##### Exercise material #####
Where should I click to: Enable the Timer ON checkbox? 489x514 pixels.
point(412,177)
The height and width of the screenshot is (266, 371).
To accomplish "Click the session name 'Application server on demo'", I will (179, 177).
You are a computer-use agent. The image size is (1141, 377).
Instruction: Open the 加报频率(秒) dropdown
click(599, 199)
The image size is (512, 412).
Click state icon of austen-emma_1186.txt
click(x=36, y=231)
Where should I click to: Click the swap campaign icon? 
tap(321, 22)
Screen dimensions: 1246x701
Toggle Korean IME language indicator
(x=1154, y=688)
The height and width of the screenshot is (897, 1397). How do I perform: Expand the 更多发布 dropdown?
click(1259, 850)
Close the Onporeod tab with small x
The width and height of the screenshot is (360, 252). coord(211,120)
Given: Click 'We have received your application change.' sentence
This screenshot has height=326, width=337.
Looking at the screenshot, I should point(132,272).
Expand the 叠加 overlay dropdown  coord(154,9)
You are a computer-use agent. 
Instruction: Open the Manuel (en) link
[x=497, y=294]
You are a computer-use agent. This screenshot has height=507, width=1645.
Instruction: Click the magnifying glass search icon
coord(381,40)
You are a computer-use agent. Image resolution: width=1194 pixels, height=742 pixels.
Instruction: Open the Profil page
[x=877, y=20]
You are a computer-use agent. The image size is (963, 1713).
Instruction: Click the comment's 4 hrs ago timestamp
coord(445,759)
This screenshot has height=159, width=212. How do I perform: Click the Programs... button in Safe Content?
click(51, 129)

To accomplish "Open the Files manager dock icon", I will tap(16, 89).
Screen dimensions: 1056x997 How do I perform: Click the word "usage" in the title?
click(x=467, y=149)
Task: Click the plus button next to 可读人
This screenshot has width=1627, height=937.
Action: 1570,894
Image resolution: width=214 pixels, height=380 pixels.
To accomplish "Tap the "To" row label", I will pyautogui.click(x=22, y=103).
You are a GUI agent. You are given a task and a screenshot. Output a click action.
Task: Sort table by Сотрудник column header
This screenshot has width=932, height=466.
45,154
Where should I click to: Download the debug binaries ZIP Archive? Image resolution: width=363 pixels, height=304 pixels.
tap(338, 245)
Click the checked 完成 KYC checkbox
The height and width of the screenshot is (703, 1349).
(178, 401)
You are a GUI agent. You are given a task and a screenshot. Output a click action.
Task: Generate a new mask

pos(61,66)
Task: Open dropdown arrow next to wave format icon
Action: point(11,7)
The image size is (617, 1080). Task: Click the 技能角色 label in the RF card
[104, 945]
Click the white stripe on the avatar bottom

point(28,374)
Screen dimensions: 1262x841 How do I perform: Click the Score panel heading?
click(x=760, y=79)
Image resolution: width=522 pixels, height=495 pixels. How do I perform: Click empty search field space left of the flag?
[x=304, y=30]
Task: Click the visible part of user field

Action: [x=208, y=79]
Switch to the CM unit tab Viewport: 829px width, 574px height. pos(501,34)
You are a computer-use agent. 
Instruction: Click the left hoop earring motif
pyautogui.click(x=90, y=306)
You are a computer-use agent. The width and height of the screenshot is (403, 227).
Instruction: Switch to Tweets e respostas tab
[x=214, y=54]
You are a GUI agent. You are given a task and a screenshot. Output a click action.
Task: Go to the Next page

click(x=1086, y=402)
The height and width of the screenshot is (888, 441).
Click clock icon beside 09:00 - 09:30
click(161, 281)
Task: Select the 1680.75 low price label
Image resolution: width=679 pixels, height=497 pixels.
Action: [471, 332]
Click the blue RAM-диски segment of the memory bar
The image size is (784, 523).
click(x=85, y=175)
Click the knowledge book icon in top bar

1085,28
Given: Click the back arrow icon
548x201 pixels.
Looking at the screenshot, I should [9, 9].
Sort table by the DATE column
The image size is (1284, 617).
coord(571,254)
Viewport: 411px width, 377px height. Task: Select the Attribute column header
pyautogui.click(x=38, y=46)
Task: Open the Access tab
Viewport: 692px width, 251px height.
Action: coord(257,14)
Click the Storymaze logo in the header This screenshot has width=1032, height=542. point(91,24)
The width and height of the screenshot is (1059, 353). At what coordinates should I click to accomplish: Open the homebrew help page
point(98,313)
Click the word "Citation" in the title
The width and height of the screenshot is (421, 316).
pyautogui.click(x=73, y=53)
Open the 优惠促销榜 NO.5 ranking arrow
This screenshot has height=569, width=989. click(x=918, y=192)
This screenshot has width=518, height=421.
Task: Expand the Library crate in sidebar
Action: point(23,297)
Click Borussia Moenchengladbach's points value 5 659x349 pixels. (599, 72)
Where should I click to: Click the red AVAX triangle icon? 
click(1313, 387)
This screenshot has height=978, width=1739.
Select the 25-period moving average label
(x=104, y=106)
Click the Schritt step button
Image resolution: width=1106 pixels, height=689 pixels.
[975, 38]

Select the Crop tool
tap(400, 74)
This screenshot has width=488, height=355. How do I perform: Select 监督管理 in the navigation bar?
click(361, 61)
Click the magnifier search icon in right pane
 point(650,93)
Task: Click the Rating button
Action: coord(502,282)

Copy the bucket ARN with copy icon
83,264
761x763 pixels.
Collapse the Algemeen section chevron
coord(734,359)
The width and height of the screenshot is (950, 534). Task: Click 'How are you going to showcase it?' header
#####
What to produce ::
Please format the lines above as a JSON list of strings, one string per line, covering everything from the start of the items through the line holding "(x=1154, y=688)", inclusive. Leave out any blank lines.

Exercise result ::
[
  "Where should I click to: Enable the Timer ON checkbox? 489x514 pixels.",
  "point(412,177)",
  "The height and width of the screenshot is (266, 371).",
  "To accomplish \"Click the session name 'Application server on demo'\", I will (179, 177).",
  "You are a computer-use agent. The image size is (1141, 377).",
  "Instruction: Open the 加报频率(秒) dropdown",
  "click(599, 199)",
  "The image size is (512, 412).",
  "Click state icon of austen-emma_1186.txt",
  "click(x=36, y=231)",
  "Where should I click to: Click the swap campaign icon? ",
  "tap(321, 22)",
  "Screen dimensions: 1246x701",
  "Toggle Korean IME language indicator",
  "(x=1154, y=688)"
]